The making of veneers is a dental cosmetic procedure that has an effect only on the aesthetic appearance, and does not have any effect on the functionality. Veneers are used for correction of minor dental defects, affecting the colour (when whitening is impossible or with an inadequate effect), the shape (minimal change in the appearance of the tooth), dislocations of teeth (minimum deviation from the normal position of the teeth). Another application of veneers is closing a diastema (a space or gap between the two front teeth).
Usually veneers are produced only for the six front upper teeth and the six lower front teeth (incisors and canines). Veneers are flakes with thickness of 0.3 – 0.7 mm, which are glued on the vestibular (visible) side of the tooth, which has been prepared appropriately in advance. Thus, the veneers correct the colour, shape and up to an extent the position of teeth.
Depending on the material of which the veneers are made, there are two main types – composite and ceramic (porcelain).
Composite veneers are made of a material for fillings (a high quality photopolymer). They have several major positive features, one of which is their lower cost, which is affordable for most patients. They are made in the dental practice in one visit and can be corrected directly in the mouth without removing them. Composite veneers have high aesthetic appearance and are friendlier to the hard dental tissues during preparation.
Their drawbacks are the smaller resistance and strength of photopolymer compared with porcelain (the photopolymer changes colour and becomes more fragile with time), but it can be fixed.
Porcelain veneers are the standard veneers, where a ceramic flake made by a dental technician is placed on the prepared tooth area. The advantages of this type of veneers are undisputed – the colour remains unchanged for the life of the veneers, which is about 10-15 years for porcelain and around 4-5 years for composites. However, they have their own drawbacks which are their high price and that makes them unattractive to many people. Another drawback is that they cannot be repaired if there is a breakage and the entire veneer needs to be replaced. They are made in several visits to the dental office.
The procedure for making porcelain veneers is similar to the production of porcelain crowns, with the only difference that the veneers are finer.
During the second stage, after the look of the veneers is approved by the patient, an impression is taken and temporary veneers are fabricated while the permanent ones are ready.
During the third stage the temporary veneers are removed and replaced by the permanent ones. Gluing is another milestone in the successful placement of veneers. Special glue is used that must possess extremely high strength to hold and high aesthetics. If the material does not meet these requirements, or sufficient strength of gluing is not achieved and the veneers peel off or change colour due to the transparent glue and the desired aesthetic effect is not achieved.
The fabrication of porcelain veneers can be done by a dental technician or through CAD/CAM technology. More information can be found in the section regarding preparation of porcelain (ceramic crowns).
One of the most important moments in cosmetic dentistry is the choice how to restore a tooth – whether to use porcelain veneers or porcelain crown.
There are several features (indications and contraindications) in the process of deciding which of the two restorations to use.

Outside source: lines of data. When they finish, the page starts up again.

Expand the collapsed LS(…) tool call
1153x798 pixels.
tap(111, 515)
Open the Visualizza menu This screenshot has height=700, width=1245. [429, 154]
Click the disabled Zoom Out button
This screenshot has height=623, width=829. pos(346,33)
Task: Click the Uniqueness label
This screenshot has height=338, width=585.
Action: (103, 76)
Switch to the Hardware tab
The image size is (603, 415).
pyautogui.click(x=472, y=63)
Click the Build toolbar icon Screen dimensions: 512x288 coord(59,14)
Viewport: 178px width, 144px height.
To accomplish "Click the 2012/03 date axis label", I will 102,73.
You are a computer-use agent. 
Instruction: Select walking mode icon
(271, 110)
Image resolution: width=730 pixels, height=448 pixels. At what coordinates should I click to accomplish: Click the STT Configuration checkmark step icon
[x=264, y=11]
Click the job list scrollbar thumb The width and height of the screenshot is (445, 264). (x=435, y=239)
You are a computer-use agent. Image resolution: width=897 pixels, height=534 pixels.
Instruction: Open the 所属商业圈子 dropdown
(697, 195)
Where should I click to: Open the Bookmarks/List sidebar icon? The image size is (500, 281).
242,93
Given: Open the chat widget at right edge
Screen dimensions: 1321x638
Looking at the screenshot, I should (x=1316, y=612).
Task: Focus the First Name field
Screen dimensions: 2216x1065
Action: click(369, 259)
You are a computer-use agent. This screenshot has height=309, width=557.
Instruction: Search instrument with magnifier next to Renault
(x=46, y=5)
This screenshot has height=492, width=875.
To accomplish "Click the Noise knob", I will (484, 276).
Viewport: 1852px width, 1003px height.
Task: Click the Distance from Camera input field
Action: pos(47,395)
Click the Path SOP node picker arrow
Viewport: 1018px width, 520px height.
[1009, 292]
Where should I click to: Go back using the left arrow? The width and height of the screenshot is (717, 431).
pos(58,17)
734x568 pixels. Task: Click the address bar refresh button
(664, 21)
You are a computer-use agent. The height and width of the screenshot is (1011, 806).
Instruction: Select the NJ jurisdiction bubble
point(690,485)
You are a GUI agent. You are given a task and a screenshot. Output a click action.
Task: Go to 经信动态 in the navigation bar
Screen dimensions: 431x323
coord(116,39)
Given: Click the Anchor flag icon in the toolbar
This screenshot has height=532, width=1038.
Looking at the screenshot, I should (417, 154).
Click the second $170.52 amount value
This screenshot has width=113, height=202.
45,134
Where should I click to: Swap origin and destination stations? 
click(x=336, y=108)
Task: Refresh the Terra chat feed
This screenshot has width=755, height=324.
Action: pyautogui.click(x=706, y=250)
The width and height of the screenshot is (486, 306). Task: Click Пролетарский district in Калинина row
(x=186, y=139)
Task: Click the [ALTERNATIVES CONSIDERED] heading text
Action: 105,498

1. Veneers are made only for alive teeth, while ceramic crowns are made for endodontically treated teeth (with a removed nerve). This is because of two main reasons – first of them is that the endodontically treated teeth are considerably more brittle and fragile due to grinding of many tissues of the tooth. The other reason is that they change their colour after treatment, but the intensity of colour change is strongest in the area around the root canal and reduces towards the enamel. In this case, if a veneer is to be placed the tooth is further weakened during preparation. Good aesthetic appearance cannot be achieved due to the fact that the least discoloured layer (enamel) is removed from the tooth during preparation, and the dentine (the layer underneath the enamel) is highly coloured and shines through the thin ceramic veneer.
2. Veneers are made only for healthy teeth that do not have large fillings and tooth decay. In teeth which have cavities or fillings, a better choice is the development of a porcelain crown, which ensures a complete protection of the tooth.
3. Veneers are absolutely contraindicated with bad habits such as bruxism and bruxomania (clenching and teeth grinding), because they are very fine and the risk of breakage and detachment is very large. In this case, the only solution is the development of ceramic crowns that are more resistant.
4. Veneers are made only for normal occlusion (bite) where the upper teeth overlap the lower. In the case of edge-to-edge occlusion (the upper and lower incisors meet along with cutting edges) or underbite (the lower teeth are in front of the upper teeth), ceramic crowns are used, which besides good appearance, can correct the bite almost completely.
In summary, veneers are the most sparing method in cosmetic dentistry in terms of preparation of the hard dental tissues, but they have restricted indications for use. They can be used only for healthy teeth where the problems are only cosmetic in nature (unaesthetic colour, minor corrections in the shape and size of the tooth crown). The decision to place veneers should be taken after a thorough analysis of the possibility for production and the result which would be achieved.
In all other cases, where the teeth are not completely healthy or sufficiently good result cannot be achieved with veneers, ceramic crowns are used. The main disadvantage of ceramic crowns compared to veneers is the grinding of a large amount of hard dental tissues, while their advantages are strength, durability and low cost.